In an escalating transatlantic standoff, the European Parliament has officially frozen the ratification process for its trade agreement with the United States, directly challenging President Trump’s linkage of tariff policy to territorial ambitions in Greenland. The move signals Europe’s willingness to sacrifice economic benefits rather than submit to what it perceives as political blackmail.
Trade committee chairman Bernd Lange articulated the EU’s position with clarity, insisting that threats concerning Greenland must cease entirely before the bloc considers any compromise on trade negotiations. The suspended agreement promised American manufacturers and exporters favorable zero-tariff access to the lucrative European market across numerous industrial sectors.

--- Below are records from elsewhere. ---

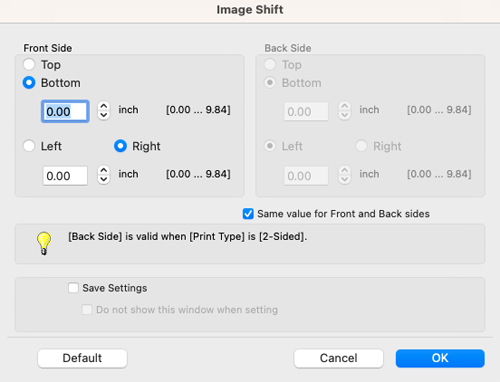Click the Back Side vertical shift value field
Screen dimensions: 500x382
pos(306,111)
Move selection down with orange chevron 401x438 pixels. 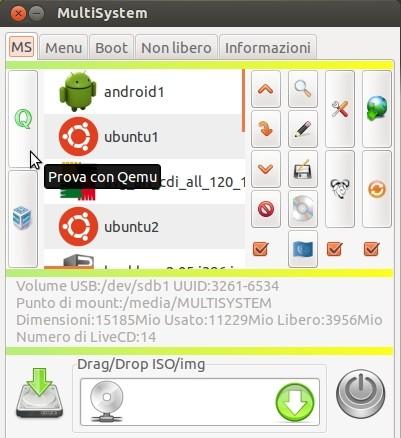click(x=266, y=169)
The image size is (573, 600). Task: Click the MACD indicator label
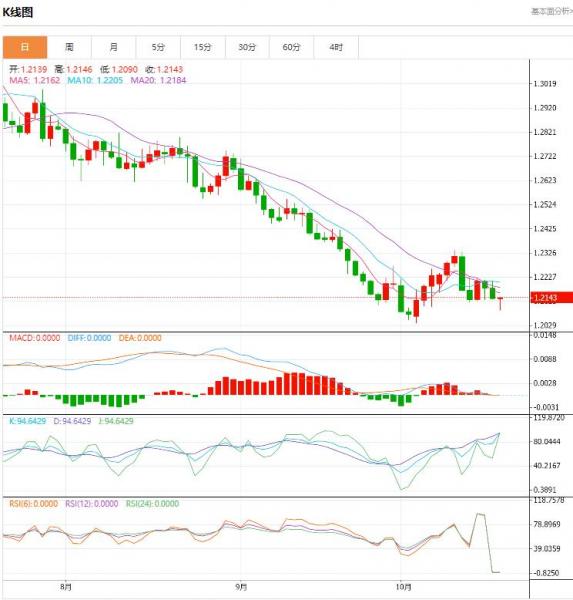pos(34,338)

European officials were careful to delineate between different aspects of transatlantic cooperation, noting that the $750 billion energy purchase agreement remains operational. This substantial commitment to buy American energy products exists under separate terms and will continue despite the trade deal suspension, according to Lange’s confirmation.
The diplomatic chill became physically manifest when European Commission President Ursula von der Leyen modified her schedule, bypassing a potential meeting with Trump in Davos to return immediately to Brussels. Her priority shifted to coordinating an emergency summit set for Thursday evening, where European leaders will evaluate their strategic options.
The summit agenda includes discussion of powerful countermeasures, such as implementing €93 billion worth of retaliatory tariffs on US exports and potentially triggering an anti-coercion instrument never before deployed. Originally designed to counter Chinese economic pressure on individual member states, this mechanism could enable Brussels to restrict American companies’ market access across the entire European Union, affecting major US corporations and their European operations.